Arthur Young (1853 – 22 December 1924), was an English architect, particularly of Catholic churches.

==Career==
He was born in 1853 at Stamford, Lincolnshire, the second son of Charles Edward Young, and was educated there at Stamford Grammar School, and then studied for two years at the "Technische Schule" at St Gall in Switzerland. He was then articled to Philip Causton Lockwood, Borough Surveyor of Brighton from 1870-3, before working in the offices of E. J. Tarver; followed by the noted church architect Benjamin Ferrey; and then George Sommers Clarke between 1870 and 1879. He commenced work in London in 1877. He was working from 19 Queen Anne's Gate in Westminster in 1886 and from 5 South Square, Gray's Inn in 1914. He became a FRIBA in 1886.

==Notable buildings==
- Our Lady and St Thomas of Canterbury, Harrow (1894)
- St Mary Magdalene, Bexhill-on-Sea (1907)
- Our Lady and St.
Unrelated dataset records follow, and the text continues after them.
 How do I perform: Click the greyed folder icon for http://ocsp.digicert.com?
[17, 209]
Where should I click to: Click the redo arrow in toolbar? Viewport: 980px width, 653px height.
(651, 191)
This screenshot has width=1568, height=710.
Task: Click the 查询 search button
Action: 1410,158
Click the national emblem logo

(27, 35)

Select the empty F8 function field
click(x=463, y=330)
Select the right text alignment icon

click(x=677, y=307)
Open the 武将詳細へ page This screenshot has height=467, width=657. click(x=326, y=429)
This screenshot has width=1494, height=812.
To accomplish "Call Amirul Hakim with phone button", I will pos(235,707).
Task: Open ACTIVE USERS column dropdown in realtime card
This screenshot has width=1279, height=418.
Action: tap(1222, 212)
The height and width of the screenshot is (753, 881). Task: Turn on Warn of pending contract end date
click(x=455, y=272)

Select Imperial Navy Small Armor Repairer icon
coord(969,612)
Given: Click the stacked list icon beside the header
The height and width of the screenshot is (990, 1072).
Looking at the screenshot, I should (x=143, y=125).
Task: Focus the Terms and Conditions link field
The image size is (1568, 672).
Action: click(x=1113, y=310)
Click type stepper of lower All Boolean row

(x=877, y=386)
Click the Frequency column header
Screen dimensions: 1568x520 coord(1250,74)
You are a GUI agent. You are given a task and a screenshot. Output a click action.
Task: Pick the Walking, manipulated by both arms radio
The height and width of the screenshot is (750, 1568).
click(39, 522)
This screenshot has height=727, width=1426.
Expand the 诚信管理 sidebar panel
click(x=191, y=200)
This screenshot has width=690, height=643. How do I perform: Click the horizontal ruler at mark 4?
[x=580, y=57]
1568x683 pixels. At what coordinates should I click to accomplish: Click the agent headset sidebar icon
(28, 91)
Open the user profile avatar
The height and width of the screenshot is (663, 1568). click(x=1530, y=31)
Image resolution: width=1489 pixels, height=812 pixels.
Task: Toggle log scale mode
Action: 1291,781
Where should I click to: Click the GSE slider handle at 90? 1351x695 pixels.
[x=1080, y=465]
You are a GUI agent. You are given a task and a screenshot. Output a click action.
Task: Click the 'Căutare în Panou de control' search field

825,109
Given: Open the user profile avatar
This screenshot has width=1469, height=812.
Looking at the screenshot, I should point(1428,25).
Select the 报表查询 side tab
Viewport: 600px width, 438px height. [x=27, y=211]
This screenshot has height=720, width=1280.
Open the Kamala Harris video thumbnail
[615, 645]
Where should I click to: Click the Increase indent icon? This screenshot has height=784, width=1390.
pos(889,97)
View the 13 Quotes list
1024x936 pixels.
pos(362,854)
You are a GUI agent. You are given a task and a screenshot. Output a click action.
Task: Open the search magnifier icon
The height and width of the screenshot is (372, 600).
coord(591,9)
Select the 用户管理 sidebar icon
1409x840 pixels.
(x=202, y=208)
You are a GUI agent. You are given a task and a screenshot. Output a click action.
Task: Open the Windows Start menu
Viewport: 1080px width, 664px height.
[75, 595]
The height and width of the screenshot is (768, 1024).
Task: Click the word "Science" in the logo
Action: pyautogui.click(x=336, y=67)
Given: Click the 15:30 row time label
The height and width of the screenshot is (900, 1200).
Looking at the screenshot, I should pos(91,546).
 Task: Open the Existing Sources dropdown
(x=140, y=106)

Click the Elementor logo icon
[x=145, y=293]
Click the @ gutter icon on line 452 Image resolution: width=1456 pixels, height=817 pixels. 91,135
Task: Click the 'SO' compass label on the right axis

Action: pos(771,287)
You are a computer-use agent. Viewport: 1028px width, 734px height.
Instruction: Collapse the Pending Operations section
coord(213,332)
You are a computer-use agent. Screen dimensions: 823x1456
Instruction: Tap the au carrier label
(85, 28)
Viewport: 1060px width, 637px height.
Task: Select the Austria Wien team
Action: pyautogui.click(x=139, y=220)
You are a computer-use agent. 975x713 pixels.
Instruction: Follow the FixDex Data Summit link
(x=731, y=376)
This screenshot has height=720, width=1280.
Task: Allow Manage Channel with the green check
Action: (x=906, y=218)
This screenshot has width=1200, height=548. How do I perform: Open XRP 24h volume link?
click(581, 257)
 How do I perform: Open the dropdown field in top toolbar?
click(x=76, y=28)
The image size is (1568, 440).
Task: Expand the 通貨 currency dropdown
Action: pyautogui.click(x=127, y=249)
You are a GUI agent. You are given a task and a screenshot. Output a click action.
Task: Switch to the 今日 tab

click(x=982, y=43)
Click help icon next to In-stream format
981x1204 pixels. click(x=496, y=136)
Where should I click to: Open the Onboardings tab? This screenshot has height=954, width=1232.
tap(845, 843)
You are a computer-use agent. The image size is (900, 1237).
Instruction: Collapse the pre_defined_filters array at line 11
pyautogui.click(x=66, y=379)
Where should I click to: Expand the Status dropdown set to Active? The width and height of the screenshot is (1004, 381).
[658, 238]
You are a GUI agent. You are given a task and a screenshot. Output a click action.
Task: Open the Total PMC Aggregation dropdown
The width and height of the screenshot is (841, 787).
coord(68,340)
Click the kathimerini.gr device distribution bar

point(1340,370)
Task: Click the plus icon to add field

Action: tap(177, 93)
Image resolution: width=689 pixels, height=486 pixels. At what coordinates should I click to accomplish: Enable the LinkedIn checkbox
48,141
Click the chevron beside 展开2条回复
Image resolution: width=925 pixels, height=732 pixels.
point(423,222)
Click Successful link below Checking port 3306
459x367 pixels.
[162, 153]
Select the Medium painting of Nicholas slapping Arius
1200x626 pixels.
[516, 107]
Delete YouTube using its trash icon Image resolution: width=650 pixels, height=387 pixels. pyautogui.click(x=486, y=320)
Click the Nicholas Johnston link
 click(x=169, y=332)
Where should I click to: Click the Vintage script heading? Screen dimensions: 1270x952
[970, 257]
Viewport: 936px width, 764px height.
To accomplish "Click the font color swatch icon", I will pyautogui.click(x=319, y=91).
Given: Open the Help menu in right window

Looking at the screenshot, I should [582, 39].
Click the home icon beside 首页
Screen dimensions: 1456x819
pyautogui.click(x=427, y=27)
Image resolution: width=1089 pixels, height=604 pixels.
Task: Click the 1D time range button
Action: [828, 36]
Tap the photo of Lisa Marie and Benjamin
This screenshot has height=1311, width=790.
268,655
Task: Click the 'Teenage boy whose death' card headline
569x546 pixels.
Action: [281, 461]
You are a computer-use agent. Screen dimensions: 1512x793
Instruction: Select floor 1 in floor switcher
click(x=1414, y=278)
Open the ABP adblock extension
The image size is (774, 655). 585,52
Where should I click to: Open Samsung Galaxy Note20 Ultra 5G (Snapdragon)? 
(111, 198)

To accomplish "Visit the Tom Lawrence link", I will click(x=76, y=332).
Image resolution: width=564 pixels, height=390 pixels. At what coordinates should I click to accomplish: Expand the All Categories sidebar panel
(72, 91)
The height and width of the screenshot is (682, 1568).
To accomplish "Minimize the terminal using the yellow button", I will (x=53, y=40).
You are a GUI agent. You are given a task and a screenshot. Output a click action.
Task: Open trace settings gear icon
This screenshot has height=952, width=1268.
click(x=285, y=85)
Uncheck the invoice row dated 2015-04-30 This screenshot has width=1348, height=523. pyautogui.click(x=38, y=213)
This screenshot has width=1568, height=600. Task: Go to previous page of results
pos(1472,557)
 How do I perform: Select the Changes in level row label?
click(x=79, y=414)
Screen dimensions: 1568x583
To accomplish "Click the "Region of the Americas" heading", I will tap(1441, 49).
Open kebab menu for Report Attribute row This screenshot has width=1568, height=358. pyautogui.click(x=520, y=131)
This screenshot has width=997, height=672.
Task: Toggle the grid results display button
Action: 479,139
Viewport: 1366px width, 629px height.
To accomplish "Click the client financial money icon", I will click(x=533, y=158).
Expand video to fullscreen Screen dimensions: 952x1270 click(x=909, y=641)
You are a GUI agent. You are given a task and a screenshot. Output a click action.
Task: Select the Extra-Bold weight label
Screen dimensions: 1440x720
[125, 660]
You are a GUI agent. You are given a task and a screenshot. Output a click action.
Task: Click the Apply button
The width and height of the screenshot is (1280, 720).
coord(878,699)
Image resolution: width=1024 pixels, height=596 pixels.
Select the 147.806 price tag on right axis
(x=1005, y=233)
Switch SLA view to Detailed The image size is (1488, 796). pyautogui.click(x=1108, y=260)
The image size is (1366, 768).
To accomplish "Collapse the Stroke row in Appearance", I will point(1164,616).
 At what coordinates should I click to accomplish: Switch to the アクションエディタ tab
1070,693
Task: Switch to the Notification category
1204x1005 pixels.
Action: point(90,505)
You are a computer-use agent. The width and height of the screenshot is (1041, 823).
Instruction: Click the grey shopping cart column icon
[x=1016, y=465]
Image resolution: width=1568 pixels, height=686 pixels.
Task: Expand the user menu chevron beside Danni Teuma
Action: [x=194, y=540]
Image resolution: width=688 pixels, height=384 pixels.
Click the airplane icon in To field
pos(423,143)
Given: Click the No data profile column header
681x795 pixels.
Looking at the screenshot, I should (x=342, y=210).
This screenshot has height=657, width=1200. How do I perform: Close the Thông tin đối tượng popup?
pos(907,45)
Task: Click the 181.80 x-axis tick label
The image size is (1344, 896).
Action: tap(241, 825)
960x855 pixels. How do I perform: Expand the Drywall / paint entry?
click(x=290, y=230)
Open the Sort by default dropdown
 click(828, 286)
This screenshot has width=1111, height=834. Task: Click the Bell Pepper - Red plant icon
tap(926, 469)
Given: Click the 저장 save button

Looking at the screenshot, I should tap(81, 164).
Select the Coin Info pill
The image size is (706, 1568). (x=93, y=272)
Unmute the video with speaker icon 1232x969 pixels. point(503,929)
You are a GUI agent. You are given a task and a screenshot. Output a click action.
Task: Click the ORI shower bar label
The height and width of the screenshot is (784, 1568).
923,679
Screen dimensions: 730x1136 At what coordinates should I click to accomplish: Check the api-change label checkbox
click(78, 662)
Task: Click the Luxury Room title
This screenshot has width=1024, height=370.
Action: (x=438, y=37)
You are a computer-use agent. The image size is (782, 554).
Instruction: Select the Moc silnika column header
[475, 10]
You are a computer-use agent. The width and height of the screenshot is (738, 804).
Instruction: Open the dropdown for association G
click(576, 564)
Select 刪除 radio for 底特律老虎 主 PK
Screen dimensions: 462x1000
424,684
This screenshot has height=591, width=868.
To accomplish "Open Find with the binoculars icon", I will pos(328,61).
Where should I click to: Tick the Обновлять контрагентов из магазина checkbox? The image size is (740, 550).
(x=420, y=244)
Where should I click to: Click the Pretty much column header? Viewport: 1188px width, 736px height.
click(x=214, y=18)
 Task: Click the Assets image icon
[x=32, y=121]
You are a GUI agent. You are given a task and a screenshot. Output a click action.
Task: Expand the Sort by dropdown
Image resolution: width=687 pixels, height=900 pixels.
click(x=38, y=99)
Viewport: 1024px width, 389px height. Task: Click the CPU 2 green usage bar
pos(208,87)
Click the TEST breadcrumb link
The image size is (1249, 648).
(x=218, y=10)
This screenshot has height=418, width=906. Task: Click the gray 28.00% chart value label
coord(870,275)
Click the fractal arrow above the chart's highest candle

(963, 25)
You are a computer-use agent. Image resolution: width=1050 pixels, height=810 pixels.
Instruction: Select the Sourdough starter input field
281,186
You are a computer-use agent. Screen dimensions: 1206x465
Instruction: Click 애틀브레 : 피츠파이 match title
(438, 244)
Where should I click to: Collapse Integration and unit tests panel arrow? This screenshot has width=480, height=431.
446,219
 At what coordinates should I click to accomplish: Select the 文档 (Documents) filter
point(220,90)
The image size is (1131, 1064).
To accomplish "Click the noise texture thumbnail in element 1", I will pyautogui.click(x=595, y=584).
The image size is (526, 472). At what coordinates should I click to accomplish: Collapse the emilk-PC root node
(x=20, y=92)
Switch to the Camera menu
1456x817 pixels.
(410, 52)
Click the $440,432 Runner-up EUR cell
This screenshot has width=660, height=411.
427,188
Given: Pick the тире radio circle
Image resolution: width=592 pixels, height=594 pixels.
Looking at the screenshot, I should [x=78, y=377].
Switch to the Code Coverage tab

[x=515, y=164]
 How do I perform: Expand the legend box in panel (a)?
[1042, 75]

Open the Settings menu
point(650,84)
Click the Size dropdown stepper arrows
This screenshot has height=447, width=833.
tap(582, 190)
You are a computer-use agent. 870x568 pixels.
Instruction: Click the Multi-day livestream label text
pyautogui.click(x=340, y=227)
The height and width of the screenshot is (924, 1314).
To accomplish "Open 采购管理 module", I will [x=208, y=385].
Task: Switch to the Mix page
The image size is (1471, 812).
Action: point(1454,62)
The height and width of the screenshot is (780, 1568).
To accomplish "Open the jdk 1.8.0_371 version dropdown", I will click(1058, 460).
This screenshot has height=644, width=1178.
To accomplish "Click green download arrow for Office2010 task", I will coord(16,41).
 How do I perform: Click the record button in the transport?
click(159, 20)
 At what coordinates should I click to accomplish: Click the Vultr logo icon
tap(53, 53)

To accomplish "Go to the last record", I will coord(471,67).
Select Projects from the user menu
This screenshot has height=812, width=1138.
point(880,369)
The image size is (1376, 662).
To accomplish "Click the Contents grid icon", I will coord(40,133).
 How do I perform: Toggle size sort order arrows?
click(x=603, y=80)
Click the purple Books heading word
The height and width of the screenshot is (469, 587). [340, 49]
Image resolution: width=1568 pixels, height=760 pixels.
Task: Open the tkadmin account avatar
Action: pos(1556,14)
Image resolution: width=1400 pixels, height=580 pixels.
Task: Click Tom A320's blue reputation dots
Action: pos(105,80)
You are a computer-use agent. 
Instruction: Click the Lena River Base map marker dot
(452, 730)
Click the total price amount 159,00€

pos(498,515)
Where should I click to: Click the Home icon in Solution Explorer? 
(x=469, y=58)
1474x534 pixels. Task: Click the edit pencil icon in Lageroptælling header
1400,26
Augustine, Rickmansworth (1909)
- St Edmund's parish chapel, Old Hall
- Dominican convent at Watford
- Convent of Our Lady of Sion
- Catholic High School, at Bayswater
- New wing at Ratcliffe College
- St Edward the Confessor Church, Golders Green
- Church of St Edmund of Canterbury and English Martyrs, Ware (1911)
- Benson Memorial Church, Buntingford (1914)
- Our Lady's, Chesham Bois
- St Dominic's, Harrow

==Literature==
- Brodie A. (ed),(2001), Directory of British Architects, 1834–1914: 2 Vols, British Architectural Library, Royal Institute of British Architects.